The expected result is the material below, reproduced exactly from its first line through the line containing "Viewport: 918px width, 672px height.".

···

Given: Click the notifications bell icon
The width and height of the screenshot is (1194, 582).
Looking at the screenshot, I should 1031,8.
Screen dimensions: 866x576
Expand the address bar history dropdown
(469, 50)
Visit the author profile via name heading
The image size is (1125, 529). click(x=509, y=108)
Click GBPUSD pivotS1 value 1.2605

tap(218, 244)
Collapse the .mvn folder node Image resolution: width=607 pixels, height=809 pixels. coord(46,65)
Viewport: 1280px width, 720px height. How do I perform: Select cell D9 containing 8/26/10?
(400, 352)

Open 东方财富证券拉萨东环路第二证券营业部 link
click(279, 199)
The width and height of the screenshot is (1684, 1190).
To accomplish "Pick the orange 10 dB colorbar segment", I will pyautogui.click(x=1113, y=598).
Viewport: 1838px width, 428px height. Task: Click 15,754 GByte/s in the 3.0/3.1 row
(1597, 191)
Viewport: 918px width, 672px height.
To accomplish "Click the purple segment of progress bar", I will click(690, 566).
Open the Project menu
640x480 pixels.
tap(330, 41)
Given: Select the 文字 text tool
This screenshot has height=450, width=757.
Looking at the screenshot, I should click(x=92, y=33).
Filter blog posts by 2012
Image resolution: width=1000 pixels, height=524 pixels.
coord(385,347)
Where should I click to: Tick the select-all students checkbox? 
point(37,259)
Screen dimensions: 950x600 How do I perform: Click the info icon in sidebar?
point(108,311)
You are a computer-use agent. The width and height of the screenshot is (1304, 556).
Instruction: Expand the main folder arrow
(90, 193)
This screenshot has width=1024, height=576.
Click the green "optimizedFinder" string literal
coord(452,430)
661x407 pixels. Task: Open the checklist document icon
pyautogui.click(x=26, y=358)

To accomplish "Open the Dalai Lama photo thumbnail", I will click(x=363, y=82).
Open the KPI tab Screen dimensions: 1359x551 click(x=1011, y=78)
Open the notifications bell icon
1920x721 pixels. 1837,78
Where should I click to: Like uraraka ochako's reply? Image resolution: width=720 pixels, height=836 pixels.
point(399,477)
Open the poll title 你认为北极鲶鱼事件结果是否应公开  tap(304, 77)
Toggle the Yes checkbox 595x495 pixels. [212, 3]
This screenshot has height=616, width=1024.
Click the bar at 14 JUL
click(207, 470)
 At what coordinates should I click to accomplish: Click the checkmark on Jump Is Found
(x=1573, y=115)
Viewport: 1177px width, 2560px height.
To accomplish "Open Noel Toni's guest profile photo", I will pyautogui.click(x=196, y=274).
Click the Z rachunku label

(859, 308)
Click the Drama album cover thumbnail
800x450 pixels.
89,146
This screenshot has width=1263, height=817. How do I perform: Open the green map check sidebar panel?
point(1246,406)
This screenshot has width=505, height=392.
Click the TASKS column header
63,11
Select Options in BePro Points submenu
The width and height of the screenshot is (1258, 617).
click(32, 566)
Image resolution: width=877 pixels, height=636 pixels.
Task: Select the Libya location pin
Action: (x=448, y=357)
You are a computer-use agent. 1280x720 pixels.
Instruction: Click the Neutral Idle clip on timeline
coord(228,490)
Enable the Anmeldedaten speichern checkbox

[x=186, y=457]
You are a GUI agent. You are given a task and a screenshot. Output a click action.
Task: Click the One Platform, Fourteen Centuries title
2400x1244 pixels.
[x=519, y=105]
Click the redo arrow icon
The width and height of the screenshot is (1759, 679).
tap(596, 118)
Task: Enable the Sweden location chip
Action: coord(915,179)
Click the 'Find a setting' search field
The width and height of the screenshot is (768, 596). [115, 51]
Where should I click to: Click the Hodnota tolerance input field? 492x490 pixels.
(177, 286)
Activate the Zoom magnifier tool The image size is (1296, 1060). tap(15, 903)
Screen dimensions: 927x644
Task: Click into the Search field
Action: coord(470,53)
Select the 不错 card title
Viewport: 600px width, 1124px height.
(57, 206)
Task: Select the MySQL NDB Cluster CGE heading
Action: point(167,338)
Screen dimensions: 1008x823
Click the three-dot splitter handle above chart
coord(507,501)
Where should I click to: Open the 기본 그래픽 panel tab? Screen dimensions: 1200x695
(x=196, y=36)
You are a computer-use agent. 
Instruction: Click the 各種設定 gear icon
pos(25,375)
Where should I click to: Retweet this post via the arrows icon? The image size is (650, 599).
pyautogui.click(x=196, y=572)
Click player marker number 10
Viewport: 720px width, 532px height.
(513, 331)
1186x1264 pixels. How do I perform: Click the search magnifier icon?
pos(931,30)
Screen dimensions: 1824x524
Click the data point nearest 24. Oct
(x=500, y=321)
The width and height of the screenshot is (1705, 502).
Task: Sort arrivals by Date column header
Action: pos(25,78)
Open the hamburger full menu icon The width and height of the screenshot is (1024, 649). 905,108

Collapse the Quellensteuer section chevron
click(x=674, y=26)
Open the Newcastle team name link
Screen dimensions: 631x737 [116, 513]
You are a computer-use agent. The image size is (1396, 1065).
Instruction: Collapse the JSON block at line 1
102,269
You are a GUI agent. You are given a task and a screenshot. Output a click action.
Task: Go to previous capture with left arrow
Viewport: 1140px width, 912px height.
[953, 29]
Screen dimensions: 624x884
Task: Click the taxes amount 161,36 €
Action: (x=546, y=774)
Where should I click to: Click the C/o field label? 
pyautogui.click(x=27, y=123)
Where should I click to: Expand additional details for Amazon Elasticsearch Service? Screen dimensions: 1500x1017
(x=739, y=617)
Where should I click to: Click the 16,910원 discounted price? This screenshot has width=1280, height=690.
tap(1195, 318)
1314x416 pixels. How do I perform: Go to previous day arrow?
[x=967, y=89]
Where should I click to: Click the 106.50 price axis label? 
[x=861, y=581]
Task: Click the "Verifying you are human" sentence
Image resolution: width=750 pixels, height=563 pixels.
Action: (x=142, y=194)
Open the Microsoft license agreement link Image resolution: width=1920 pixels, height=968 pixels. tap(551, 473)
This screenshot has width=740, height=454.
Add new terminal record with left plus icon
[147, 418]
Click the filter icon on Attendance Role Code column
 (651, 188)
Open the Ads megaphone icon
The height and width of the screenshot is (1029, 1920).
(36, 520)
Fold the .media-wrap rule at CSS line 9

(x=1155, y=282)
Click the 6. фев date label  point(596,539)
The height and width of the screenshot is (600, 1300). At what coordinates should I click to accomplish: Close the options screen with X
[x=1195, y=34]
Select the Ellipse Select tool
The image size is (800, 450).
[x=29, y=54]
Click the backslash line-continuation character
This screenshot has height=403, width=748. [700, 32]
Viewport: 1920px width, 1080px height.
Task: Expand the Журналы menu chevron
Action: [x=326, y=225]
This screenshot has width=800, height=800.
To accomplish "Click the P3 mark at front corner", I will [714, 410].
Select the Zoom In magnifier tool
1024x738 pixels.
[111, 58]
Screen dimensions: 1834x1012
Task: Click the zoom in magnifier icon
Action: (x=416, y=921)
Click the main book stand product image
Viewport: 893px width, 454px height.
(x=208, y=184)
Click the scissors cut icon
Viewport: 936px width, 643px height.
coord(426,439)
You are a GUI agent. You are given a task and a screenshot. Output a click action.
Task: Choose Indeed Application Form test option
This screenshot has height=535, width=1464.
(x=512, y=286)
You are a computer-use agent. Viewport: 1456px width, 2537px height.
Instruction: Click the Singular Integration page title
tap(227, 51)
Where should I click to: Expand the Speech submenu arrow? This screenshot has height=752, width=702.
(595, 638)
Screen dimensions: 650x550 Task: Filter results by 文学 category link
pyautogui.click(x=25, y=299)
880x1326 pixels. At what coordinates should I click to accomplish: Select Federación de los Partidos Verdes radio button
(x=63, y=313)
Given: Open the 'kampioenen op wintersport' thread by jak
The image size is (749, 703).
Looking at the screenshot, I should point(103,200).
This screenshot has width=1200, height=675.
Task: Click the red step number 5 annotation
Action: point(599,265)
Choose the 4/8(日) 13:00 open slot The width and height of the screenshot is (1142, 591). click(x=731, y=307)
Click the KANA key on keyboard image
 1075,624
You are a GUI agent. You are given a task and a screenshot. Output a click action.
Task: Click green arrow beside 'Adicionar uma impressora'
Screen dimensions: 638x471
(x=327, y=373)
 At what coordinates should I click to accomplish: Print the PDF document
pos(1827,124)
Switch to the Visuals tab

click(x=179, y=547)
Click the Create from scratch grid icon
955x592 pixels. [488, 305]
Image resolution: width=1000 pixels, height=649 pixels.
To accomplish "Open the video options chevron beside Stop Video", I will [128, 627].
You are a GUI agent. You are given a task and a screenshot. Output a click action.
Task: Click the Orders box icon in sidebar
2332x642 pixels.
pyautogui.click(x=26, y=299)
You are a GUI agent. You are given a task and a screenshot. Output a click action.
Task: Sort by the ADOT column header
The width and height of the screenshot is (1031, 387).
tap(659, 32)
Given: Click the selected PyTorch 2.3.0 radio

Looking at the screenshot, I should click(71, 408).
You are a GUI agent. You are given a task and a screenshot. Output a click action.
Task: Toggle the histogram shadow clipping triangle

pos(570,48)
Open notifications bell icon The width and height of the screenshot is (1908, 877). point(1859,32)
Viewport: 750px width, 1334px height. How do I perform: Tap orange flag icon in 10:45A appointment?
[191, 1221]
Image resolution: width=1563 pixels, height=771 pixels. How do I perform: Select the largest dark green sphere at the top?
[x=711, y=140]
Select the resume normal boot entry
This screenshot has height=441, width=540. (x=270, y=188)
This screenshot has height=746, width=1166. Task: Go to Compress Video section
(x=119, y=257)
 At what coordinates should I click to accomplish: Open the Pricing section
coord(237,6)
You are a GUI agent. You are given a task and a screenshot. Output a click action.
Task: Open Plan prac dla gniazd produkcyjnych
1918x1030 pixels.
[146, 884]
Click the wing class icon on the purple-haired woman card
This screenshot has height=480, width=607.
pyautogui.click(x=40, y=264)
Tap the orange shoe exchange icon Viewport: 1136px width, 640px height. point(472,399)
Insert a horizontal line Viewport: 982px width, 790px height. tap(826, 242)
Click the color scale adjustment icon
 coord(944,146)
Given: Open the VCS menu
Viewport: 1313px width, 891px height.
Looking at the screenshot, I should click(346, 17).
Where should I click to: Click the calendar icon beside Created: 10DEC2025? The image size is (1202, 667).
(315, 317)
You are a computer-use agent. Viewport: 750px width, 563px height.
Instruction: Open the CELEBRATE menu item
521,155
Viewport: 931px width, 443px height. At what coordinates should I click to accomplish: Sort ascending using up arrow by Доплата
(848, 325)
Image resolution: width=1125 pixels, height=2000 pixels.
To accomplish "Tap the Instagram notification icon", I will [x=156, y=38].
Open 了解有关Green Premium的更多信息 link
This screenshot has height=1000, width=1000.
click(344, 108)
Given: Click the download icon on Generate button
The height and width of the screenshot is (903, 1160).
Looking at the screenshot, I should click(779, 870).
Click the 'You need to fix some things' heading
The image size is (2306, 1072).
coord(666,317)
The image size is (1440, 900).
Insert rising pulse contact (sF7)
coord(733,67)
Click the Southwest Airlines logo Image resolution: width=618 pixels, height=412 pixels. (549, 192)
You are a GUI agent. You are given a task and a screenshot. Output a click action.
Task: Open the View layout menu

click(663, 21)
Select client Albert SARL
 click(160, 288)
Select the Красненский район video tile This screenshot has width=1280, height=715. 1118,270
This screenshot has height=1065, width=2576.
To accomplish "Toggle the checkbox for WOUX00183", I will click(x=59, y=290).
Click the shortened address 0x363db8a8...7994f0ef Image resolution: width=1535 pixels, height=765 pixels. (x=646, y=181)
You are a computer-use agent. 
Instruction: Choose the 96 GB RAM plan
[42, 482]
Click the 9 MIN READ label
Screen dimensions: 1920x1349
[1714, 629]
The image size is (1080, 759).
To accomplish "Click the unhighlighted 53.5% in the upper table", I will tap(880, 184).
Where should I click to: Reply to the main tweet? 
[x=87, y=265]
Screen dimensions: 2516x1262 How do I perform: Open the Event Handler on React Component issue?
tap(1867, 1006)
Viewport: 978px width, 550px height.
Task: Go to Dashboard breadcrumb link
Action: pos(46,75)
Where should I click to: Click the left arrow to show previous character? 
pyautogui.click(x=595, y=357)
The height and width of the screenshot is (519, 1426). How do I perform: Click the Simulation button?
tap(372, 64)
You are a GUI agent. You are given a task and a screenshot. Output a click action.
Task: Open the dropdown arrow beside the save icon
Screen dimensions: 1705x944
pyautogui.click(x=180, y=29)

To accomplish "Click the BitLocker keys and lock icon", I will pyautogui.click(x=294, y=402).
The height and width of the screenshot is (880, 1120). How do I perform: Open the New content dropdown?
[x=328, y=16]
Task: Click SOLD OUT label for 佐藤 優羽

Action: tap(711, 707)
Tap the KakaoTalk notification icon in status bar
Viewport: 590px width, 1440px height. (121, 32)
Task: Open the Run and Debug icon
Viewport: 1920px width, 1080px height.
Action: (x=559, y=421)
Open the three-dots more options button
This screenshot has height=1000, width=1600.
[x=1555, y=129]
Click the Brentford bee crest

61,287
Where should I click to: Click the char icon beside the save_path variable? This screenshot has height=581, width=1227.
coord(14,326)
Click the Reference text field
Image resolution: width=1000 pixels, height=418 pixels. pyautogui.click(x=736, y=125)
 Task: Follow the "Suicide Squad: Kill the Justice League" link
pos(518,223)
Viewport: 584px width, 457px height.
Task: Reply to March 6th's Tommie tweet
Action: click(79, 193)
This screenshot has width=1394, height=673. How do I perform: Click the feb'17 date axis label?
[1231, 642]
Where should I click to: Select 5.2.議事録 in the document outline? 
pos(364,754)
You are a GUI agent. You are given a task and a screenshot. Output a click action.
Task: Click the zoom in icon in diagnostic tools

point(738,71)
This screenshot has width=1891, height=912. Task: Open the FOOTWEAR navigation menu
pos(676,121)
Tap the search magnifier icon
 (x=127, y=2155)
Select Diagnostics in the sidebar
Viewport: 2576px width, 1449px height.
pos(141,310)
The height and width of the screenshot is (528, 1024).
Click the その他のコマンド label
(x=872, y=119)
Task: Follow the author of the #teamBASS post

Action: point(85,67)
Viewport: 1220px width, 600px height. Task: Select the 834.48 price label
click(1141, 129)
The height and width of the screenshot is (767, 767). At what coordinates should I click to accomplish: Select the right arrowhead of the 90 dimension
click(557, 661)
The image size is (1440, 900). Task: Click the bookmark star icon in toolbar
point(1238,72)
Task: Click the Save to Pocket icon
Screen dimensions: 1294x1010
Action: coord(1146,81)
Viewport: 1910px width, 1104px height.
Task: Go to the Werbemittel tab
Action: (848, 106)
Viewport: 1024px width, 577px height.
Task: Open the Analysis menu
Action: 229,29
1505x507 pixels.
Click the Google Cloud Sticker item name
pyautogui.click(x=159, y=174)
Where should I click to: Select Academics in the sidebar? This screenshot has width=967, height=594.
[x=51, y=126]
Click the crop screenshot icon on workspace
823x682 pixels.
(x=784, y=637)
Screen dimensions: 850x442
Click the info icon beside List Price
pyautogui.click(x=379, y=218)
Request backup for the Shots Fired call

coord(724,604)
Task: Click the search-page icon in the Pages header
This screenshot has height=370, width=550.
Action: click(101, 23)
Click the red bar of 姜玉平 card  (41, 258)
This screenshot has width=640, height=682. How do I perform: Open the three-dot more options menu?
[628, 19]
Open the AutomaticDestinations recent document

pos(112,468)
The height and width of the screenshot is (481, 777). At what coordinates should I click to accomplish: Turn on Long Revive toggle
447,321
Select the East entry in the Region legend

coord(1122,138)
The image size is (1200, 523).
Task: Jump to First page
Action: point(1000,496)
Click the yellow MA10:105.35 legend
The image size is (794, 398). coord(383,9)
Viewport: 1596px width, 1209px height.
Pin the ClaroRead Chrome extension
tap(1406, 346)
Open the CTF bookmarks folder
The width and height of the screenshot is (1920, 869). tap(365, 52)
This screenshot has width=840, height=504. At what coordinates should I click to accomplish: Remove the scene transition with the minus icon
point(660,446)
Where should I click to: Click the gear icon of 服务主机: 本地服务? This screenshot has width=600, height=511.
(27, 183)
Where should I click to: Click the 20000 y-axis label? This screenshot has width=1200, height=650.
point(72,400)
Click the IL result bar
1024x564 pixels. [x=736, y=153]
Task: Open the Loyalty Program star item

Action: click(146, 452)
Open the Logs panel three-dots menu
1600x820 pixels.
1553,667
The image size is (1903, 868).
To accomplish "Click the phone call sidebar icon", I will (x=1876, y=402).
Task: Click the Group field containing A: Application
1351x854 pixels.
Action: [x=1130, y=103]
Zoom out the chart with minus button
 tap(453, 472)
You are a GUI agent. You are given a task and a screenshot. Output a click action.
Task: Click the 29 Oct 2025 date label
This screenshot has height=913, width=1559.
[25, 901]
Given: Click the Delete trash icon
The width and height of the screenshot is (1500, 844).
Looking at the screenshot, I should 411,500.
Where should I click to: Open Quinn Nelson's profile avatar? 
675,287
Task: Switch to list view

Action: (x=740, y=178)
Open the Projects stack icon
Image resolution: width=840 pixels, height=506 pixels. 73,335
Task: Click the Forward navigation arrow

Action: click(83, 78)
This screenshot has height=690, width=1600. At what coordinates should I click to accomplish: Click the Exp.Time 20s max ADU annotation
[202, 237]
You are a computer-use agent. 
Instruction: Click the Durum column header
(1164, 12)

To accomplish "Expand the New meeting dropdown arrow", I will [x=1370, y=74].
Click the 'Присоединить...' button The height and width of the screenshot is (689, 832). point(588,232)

···

● **WORKED SOLUTION**:
Given: Click the notifications bell icon
The width and height of the screenshot is (1194, 582).
Looking at the screenshot, I should 1031,8.
Screen dimensions: 866x576
Expand the address bar history dropdown
(469, 50)
Visit the author profile via name heading
The image size is (1125, 529). click(x=509, y=108)
Click GBPUSD pivotS1 value 1.2605

tap(218, 244)
Collapse the .mvn folder node Image resolution: width=607 pixels, height=809 pixels. coord(46,65)
Viewport: 1280px width, 720px height. How do I perform: Select cell D9 containing 8/26/10?
(400, 352)

Open 东方财富证券拉萨东环路第二证券营业部 link
click(279, 199)
The width and height of the screenshot is (1684, 1190).
To accomplish "Pick the orange 10 dB colorbar segment", I will pyautogui.click(x=1113, y=598).
Viewport: 1838px width, 428px height. Task: Click 15,754 GByte/s in the 3.0/3.1 row
(1597, 191)
Viewport: 918px width, 672px height.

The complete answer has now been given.